=== Data lines ===

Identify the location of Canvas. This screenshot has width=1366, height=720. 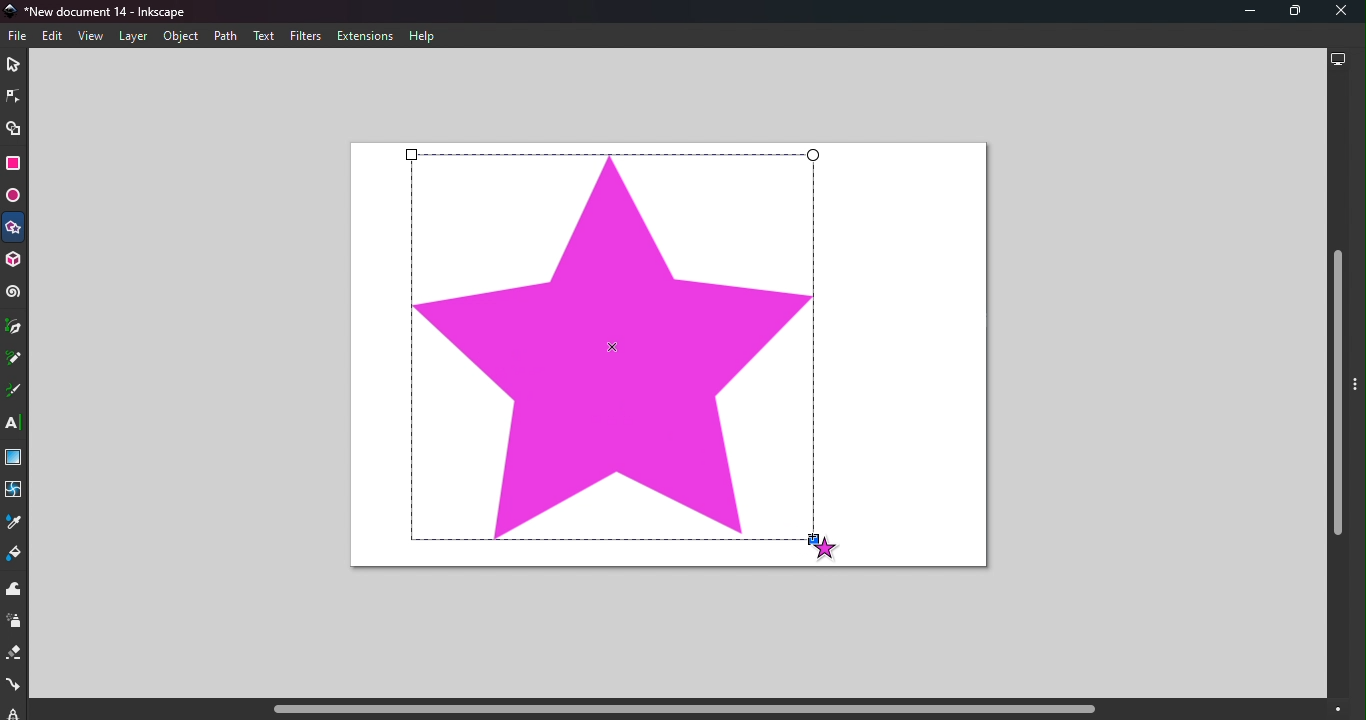
(668, 360).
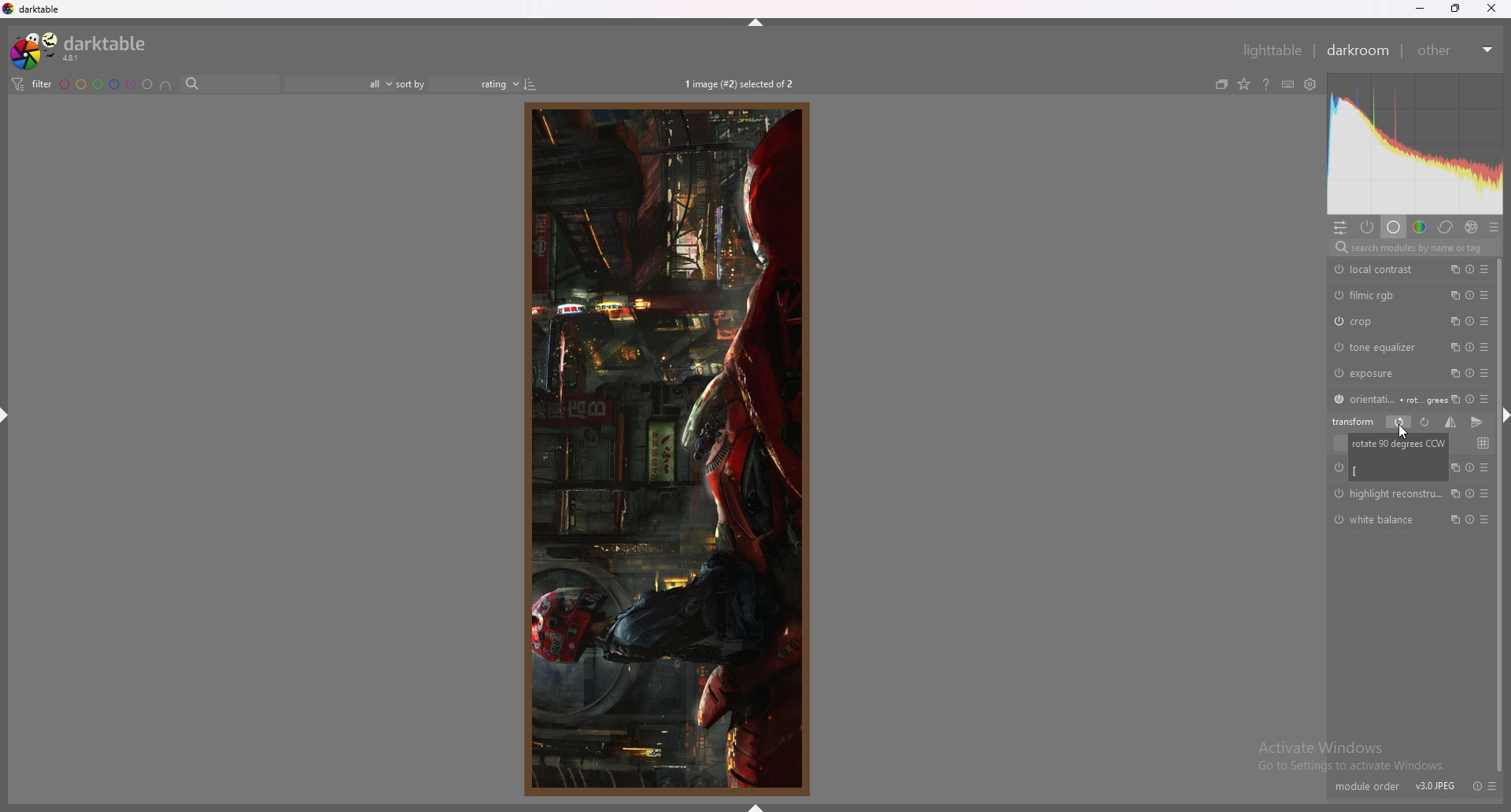 This screenshot has height=812, width=1511. I want to click on correct, so click(1446, 228).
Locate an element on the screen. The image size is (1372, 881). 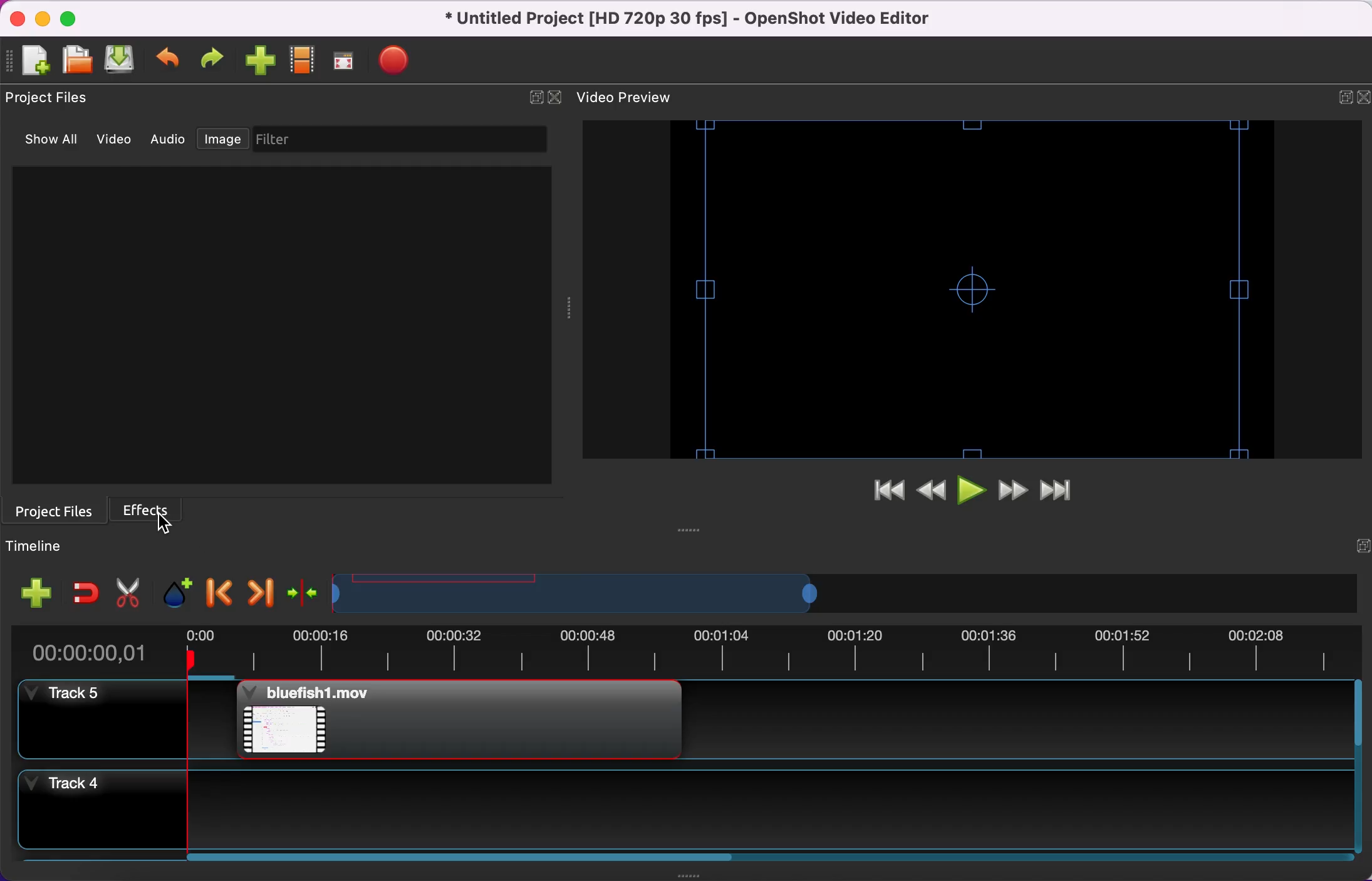
add track is located at coordinates (33, 595).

===

Transcribe the data above word for word, leaving out the pictures.

The completed task:
Identify the location of Canvas. This screenshot has width=1366, height=720. 
(668, 360).
 This screenshot has height=812, width=1511. I want to click on correct, so click(1446, 228).
Locate an element on the screen. The image size is (1372, 881). 
add track is located at coordinates (33, 595).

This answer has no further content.